Jalen melangkah memasuki bangunan bergaya klasik itu. Pelayan yang bertugas langsung mengantar Jalen ke ruangan yang direservasi. Begitu pintu terbuka, Jalen langsung memberi salam sekilas dengan sedikit menunduk. Di dalam ruangan itu ada Pasundanu, Aryan, dan juga Sela. Jalen merasa seperti sedang melakukan urusan bisnis. Padahal sebenarnya semua ini tak ada sangkut paut dengan dirinya.

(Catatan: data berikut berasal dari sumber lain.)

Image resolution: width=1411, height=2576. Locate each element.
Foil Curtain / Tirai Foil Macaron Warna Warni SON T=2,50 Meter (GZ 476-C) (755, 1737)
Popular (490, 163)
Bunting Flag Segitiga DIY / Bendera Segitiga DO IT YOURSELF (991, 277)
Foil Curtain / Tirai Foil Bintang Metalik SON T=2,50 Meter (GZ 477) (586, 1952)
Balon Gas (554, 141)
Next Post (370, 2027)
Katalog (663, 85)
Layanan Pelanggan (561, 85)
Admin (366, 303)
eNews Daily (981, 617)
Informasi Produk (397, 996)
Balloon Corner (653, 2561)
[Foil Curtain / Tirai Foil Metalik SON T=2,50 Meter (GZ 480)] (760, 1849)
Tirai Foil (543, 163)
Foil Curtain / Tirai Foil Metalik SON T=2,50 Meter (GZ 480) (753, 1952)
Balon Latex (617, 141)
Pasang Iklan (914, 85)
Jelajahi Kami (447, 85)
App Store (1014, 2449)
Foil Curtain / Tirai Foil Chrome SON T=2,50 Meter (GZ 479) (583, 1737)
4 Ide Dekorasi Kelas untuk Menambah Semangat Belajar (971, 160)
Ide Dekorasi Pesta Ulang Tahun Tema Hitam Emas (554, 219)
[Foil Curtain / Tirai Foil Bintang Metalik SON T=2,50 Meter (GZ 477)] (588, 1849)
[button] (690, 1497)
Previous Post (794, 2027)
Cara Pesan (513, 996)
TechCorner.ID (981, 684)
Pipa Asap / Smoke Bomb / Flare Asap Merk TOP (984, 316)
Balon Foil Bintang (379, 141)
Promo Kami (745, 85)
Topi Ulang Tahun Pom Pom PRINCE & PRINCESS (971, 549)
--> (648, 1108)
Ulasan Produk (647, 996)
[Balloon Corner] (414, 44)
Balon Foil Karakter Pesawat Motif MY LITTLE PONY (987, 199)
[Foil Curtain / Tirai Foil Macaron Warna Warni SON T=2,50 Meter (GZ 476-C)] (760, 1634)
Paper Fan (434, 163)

Aryan mempersilahkan Jalen untuk duduk. Sela hanya menoleh sekilas pada Jalen sebelum ia kembali duduk diam dengan pandangan tertuju lurus ke piringnya.
“Terima kasih sudah datang,” sambut Aryan dengan senyum hangat. Jika Jalen tak mengenal Aryan dengan baik, mungkin ia sudah mengklaim pria itu sedang bermuka dua.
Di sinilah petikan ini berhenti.